Work item >> The answer must consist only of the lines in the records below from the line with "Given: Click the Bt axis label in white" to the line with "Export results via the download icon", both included, copied word for word with every picture left out.
----
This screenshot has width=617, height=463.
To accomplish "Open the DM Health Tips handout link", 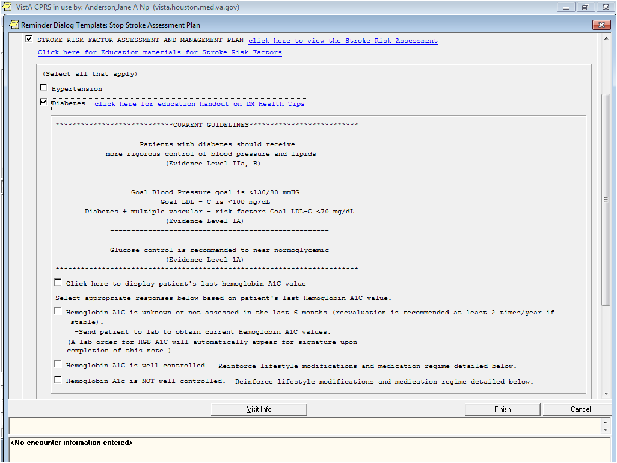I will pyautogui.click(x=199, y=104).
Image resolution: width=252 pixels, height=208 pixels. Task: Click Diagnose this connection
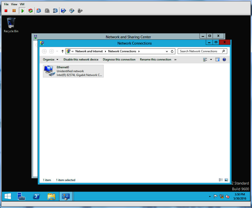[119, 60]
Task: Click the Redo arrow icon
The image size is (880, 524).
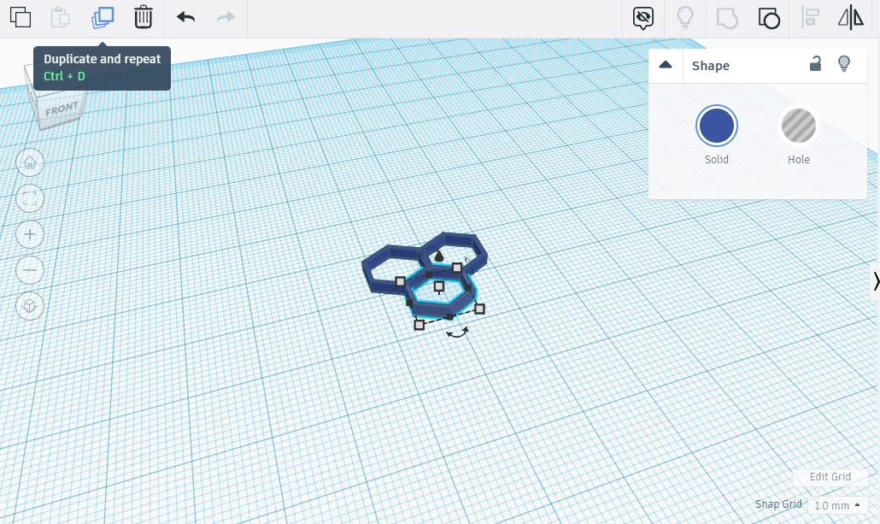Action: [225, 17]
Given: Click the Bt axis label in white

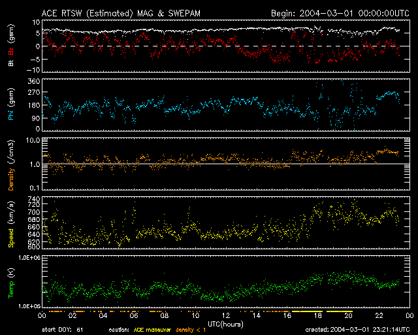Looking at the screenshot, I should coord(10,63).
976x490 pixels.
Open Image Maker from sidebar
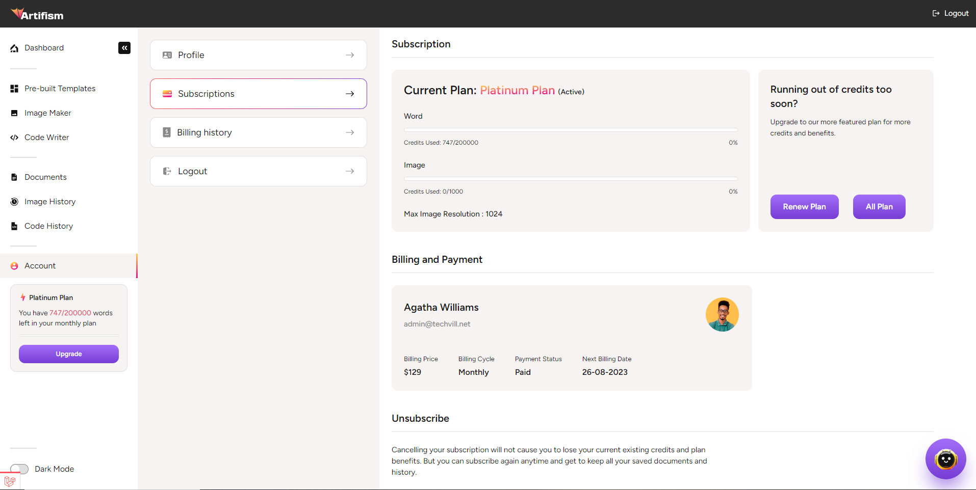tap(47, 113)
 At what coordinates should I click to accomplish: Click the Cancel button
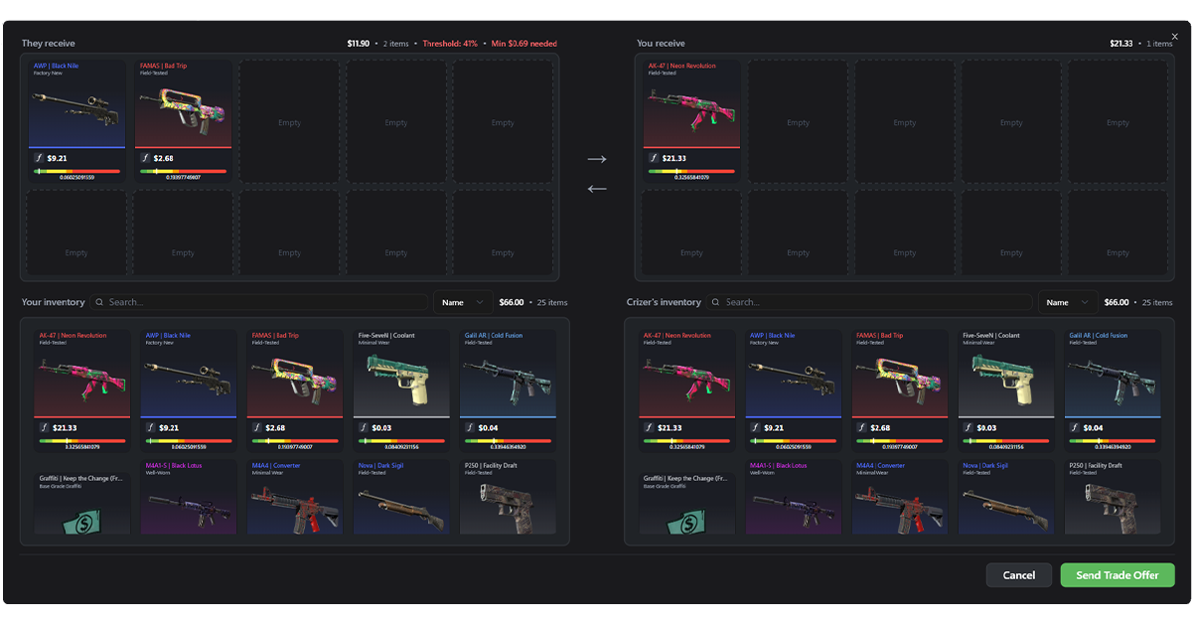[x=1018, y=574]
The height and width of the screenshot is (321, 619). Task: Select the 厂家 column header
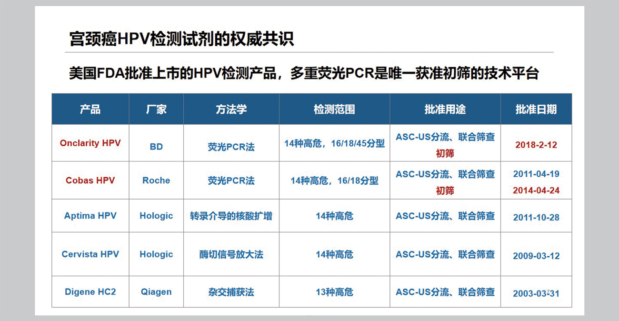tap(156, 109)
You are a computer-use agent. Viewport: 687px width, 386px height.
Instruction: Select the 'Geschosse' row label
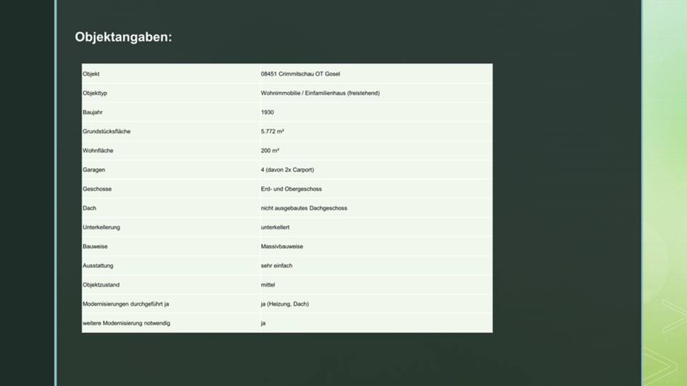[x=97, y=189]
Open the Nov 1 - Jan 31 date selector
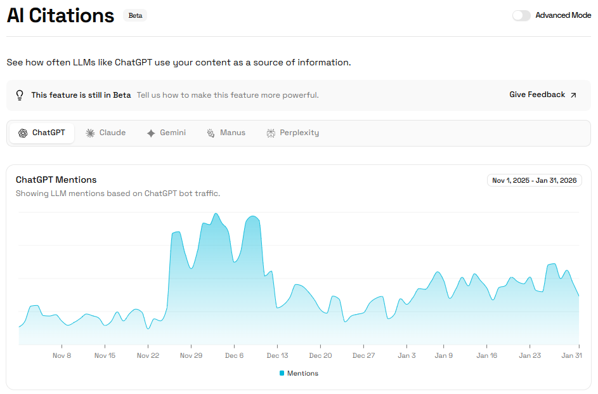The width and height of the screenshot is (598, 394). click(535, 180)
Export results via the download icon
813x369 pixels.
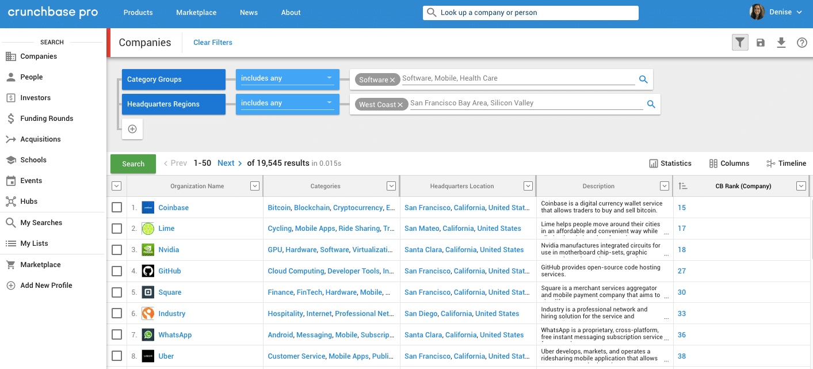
----
Solution for this task >>
Given: Click the Bt axis label in white

Looking at the screenshot, I should coord(10,63).
976x490 pixels.
Open Image Maker from sidebar
tap(47, 113)
 At what coordinates should I click to accomplish: Click the Cancel button
[x=1018, y=574]
The height and width of the screenshot is (321, 619). Task: Select the 厂家 column header
tap(156, 109)
You are a computer-use agent. Viewport: 687px width, 386px height.
Instruction: Select the 'Geschosse' row label
[x=97, y=189]
Open the Nov 1 - Jan 31 date selector
The width and height of the screenshot is (598, 394). click(535, 180)
Export results via the download icon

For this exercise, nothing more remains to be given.